Write out all the entries word for word, but skip any images.

○ ○ ○ ○ ○ ○ ○

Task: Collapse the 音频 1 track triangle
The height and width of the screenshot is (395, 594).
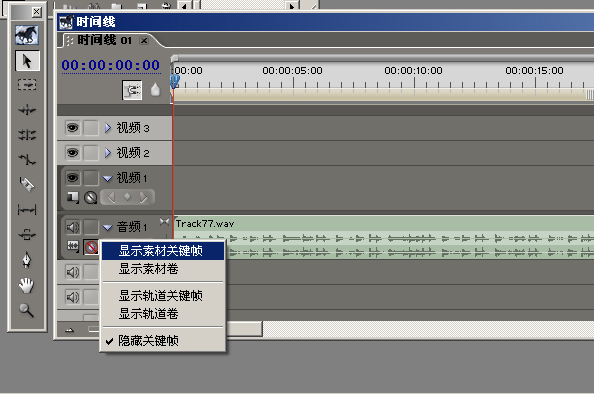Action: pos(108,227)
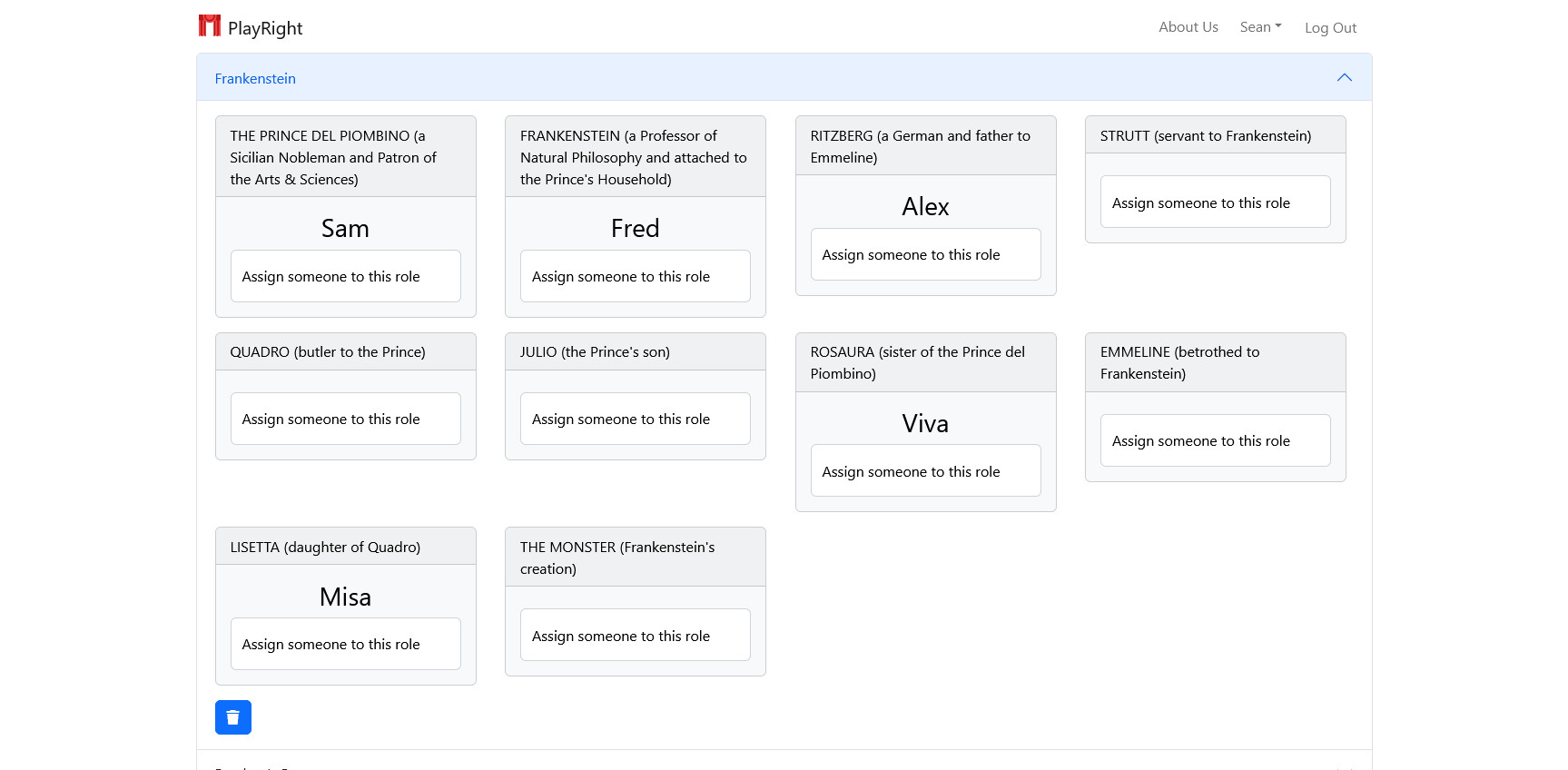Viewport: 1568px width, 770px height.
Task: Open the Sean user dropdown menu
Action: click(x=1260, y=27)
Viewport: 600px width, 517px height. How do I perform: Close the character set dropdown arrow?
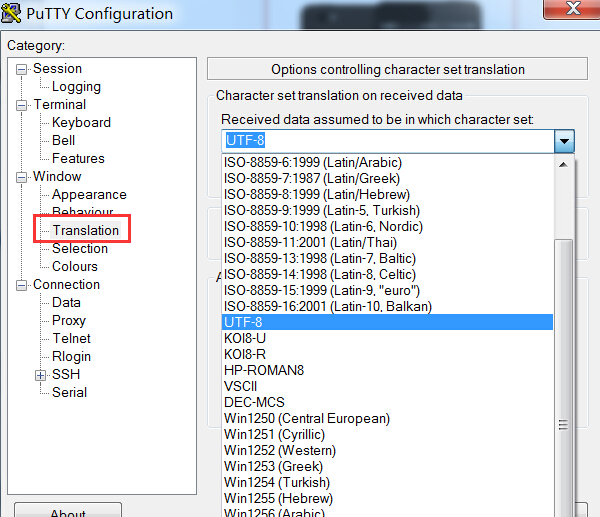[565, 141]
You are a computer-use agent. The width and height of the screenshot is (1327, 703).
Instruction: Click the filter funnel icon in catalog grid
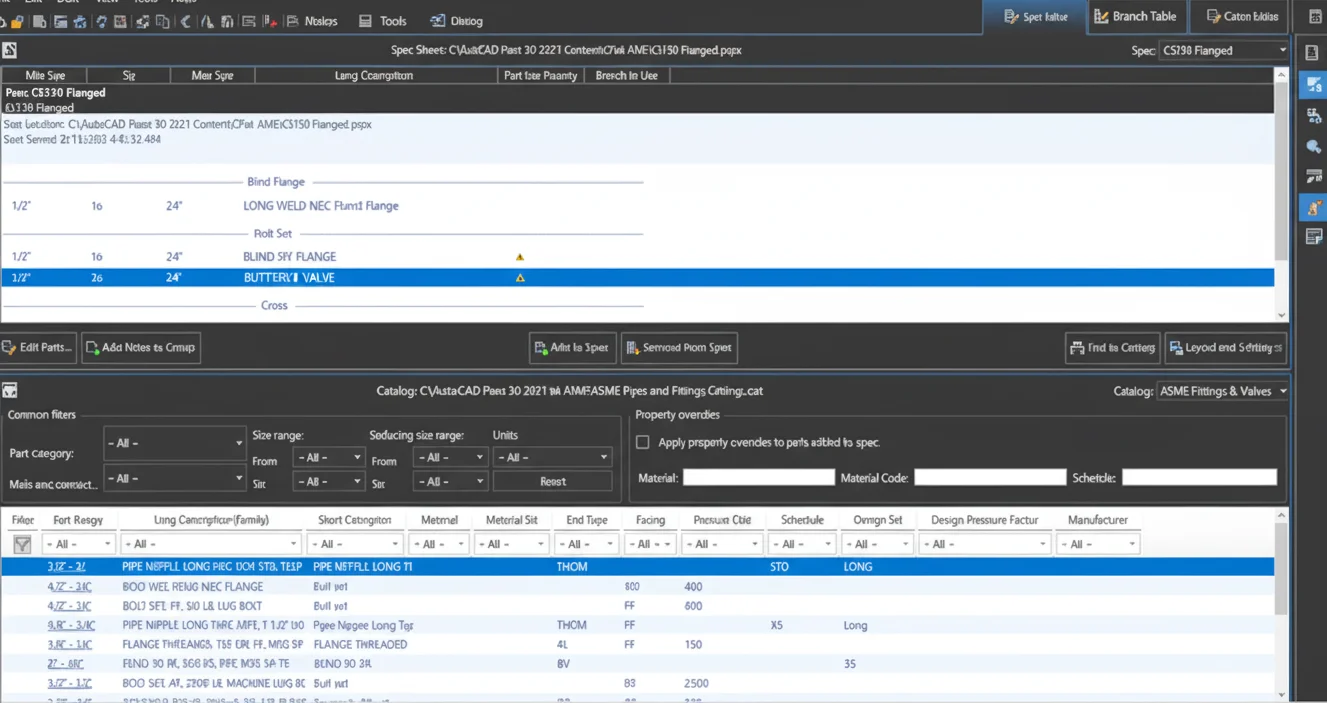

○ ○ ○ ○ ○ ○ ○

**ANSWER:**
Task: Collapse the 音频 1 track triangle
The height and width of the screenshot is (395, 594).
Action: pos(108,227)
Viewport: 1568px width, 770px height.
Task: Open the Sean user dropdown menu
Action: click(x=1260, y=27)
Viewport: 600px width, 517px height. How do I perform: Close the character set dropdown arrow?
[565, 141]
You are a computer-use agent. The width and height of the screenshot is (1327, 703).
Instruction: Click the filter funnel icon in catalog grid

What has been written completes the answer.